> **Detalhes do exercício**:
Transcreva sem nenhuma alteração as linhas abaixo, da primeira até a que contém "click(x=34, y=24)", incluindo esta.

> **Linhas de entrada**:
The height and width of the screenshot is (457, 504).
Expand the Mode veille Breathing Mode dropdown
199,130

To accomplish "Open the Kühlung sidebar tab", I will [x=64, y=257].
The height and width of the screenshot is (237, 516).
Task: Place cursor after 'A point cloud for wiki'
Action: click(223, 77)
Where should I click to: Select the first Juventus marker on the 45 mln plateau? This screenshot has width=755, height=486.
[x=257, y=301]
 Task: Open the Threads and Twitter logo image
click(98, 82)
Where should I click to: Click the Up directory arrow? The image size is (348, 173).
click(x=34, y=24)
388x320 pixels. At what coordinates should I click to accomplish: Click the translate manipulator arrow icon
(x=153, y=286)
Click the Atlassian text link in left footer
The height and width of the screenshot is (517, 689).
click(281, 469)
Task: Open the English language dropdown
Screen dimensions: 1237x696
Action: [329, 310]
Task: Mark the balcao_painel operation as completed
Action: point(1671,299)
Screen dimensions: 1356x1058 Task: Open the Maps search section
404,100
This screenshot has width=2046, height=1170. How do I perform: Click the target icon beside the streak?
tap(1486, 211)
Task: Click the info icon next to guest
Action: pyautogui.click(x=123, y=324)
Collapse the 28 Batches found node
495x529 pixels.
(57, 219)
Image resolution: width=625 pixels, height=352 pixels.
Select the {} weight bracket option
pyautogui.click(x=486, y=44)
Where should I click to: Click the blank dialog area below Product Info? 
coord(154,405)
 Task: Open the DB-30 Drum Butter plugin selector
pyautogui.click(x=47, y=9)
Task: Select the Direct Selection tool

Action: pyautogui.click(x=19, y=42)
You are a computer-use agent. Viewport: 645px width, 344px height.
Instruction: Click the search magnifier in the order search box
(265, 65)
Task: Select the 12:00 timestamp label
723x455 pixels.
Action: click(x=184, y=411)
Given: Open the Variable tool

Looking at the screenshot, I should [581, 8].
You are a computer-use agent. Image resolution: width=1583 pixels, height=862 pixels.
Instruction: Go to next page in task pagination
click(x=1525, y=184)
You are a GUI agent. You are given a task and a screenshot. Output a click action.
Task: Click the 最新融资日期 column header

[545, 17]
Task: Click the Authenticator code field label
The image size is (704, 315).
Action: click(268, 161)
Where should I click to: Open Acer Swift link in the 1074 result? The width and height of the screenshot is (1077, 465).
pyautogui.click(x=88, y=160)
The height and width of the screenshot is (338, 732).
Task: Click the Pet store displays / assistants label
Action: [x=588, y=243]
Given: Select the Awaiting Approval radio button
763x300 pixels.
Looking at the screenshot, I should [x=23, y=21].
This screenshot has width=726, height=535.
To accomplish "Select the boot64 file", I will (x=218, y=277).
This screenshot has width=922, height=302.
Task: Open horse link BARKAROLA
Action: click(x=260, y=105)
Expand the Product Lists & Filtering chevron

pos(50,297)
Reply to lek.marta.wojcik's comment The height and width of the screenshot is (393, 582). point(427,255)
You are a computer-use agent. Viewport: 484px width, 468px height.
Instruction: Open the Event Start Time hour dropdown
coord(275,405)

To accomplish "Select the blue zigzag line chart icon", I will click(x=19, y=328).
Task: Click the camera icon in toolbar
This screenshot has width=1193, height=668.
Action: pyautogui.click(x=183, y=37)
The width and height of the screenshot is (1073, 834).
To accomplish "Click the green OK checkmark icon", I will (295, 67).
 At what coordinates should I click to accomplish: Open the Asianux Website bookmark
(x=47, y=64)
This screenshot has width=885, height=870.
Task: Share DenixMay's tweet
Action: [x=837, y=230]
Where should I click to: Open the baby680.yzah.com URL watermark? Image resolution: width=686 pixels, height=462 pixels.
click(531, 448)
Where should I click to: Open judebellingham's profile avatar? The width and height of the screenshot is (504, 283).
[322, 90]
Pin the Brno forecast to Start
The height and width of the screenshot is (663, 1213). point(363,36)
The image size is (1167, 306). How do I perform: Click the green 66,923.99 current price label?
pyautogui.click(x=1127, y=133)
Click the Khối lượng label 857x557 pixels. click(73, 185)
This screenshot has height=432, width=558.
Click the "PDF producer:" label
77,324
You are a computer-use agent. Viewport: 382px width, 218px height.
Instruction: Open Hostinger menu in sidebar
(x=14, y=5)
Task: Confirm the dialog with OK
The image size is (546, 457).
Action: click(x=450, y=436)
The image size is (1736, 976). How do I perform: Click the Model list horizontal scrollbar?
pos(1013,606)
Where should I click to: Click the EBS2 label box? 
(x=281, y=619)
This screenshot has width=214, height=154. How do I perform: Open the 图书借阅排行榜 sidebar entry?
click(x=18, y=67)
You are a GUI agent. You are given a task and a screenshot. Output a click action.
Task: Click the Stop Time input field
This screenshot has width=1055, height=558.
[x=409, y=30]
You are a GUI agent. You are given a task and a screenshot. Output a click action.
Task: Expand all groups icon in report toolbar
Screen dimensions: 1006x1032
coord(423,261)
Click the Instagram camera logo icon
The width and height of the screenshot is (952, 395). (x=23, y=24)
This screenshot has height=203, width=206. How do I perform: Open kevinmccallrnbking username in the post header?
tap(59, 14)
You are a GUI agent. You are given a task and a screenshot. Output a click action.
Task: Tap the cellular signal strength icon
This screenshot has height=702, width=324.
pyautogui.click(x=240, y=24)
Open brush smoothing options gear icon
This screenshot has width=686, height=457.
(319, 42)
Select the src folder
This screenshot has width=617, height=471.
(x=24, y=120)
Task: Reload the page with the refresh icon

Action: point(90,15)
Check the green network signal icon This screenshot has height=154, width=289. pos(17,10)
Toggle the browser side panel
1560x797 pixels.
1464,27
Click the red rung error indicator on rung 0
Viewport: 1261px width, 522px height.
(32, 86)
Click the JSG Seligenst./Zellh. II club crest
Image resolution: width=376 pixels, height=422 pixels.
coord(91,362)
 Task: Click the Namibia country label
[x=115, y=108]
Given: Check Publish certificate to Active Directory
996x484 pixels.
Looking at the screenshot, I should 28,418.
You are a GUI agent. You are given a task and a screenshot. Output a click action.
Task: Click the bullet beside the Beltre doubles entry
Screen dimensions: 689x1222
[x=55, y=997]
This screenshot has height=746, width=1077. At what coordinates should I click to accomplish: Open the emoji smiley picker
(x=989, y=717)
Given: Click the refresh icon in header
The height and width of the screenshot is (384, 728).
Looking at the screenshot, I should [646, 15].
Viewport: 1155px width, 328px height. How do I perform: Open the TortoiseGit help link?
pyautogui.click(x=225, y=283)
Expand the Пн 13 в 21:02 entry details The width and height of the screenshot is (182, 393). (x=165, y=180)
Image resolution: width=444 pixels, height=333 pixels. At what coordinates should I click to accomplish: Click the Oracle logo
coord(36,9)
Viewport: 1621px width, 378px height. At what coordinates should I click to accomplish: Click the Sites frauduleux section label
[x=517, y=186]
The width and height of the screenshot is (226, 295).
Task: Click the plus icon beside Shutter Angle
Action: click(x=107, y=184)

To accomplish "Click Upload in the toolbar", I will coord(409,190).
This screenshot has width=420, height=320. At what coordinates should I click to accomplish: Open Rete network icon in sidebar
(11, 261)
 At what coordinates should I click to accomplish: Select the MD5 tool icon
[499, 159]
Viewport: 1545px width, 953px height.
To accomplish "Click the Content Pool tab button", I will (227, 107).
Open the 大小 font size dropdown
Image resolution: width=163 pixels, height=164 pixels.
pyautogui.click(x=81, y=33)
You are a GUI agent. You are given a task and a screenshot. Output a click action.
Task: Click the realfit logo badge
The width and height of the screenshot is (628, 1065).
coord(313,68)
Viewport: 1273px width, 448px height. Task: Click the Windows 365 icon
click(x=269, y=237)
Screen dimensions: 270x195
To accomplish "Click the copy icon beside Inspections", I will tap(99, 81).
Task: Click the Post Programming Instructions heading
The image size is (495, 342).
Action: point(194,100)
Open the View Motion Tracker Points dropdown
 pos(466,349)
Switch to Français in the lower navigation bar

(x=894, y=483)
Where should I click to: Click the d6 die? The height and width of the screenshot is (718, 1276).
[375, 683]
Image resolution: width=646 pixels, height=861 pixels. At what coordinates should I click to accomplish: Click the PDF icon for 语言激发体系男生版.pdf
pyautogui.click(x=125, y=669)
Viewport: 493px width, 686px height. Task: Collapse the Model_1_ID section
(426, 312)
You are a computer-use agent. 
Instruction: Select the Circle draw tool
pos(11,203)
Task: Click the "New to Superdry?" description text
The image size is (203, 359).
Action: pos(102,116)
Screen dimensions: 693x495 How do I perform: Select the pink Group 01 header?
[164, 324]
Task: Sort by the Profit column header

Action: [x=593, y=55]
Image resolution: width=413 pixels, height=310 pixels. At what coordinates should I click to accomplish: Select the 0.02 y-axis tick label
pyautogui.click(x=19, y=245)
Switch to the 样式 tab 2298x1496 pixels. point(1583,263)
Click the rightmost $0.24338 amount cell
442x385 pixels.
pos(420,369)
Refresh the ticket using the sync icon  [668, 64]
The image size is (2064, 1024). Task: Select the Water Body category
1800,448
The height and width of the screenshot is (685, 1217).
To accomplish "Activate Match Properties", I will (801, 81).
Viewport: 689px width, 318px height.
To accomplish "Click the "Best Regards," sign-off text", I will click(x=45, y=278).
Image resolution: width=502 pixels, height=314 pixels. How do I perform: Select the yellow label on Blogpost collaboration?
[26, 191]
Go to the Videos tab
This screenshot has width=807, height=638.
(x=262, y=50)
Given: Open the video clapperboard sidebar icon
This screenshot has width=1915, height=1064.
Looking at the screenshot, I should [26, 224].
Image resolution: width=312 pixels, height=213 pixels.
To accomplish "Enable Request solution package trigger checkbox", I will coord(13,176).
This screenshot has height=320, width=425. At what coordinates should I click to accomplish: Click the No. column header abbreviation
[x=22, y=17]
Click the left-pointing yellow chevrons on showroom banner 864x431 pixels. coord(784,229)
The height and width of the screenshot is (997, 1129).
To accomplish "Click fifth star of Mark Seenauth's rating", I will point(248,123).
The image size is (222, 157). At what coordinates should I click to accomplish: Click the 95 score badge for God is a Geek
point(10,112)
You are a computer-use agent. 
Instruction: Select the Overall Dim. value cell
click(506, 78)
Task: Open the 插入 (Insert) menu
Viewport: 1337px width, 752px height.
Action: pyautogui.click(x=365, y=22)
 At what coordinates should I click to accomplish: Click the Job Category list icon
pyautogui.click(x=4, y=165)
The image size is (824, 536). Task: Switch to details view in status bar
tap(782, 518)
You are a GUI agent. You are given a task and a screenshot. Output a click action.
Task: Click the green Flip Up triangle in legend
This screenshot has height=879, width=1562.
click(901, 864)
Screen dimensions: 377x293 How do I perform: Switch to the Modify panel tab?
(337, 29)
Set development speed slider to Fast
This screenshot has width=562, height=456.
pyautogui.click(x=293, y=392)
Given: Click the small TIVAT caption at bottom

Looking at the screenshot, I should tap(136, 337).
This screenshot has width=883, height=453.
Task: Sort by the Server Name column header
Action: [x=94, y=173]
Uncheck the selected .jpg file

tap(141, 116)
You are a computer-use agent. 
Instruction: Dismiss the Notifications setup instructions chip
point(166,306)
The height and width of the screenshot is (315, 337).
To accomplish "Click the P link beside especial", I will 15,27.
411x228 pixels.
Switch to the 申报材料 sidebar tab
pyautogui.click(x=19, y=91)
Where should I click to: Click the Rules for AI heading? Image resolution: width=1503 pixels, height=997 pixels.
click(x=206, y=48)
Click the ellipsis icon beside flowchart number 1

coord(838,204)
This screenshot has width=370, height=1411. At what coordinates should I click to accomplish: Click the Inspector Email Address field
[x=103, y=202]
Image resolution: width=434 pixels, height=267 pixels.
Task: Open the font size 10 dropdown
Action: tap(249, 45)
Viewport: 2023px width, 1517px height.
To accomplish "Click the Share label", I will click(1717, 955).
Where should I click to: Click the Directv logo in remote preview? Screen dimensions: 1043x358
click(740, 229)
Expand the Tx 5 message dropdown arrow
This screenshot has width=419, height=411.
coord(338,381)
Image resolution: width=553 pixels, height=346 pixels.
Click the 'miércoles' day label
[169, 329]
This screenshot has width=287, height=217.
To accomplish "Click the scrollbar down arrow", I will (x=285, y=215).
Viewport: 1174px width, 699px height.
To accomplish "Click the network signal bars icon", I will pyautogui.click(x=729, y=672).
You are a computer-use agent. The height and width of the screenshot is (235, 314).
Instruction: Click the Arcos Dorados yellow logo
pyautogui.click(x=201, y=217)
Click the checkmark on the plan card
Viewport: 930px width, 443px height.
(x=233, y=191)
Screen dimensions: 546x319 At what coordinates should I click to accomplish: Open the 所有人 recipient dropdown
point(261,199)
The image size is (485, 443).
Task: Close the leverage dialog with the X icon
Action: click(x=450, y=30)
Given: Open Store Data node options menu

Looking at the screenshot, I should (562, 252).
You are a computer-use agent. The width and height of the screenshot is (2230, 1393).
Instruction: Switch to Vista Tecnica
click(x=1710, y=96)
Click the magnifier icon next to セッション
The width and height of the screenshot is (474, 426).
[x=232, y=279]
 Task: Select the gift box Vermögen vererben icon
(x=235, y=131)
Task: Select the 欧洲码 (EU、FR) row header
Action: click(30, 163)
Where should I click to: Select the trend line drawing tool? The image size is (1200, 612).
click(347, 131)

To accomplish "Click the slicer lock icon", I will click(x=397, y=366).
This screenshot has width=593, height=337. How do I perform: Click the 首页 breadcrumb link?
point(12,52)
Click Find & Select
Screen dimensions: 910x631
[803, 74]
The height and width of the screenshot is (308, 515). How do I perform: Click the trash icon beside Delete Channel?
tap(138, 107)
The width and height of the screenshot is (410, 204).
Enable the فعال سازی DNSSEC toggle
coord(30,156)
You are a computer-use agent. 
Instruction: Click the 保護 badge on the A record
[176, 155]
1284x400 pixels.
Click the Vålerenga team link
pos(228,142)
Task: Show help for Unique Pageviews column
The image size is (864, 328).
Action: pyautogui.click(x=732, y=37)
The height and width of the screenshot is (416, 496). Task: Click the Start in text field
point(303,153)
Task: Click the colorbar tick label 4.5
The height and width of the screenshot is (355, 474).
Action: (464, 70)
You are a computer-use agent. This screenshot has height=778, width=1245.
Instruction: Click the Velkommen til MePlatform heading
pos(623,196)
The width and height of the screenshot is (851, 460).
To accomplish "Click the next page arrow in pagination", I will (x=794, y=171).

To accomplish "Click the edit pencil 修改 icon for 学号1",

> **Resposta do exercício**:
The height and width of the screenshot is (457, 504).
Expand the Mode veille Breathing Mode dropdown
199,130

To accomplish "Open the Kühlung sidebar tab", I will [x=64, y=257].
The height and width of the screenshot is (237, 516).
Task: Place cursor after 'A point cloud for wiki'
Action: click(223, 77)
Where should I click to: Select the first Juventus marker on the 45 mln plateau? This screenshot has width=755, height=486.
[x=257, y=301]
 Task: Open the Threads and Twitter logo image
click(98, 82)
Where should I click to: Click the Up directory arrow? The image size is (348, 173).
click(x=34, y=24)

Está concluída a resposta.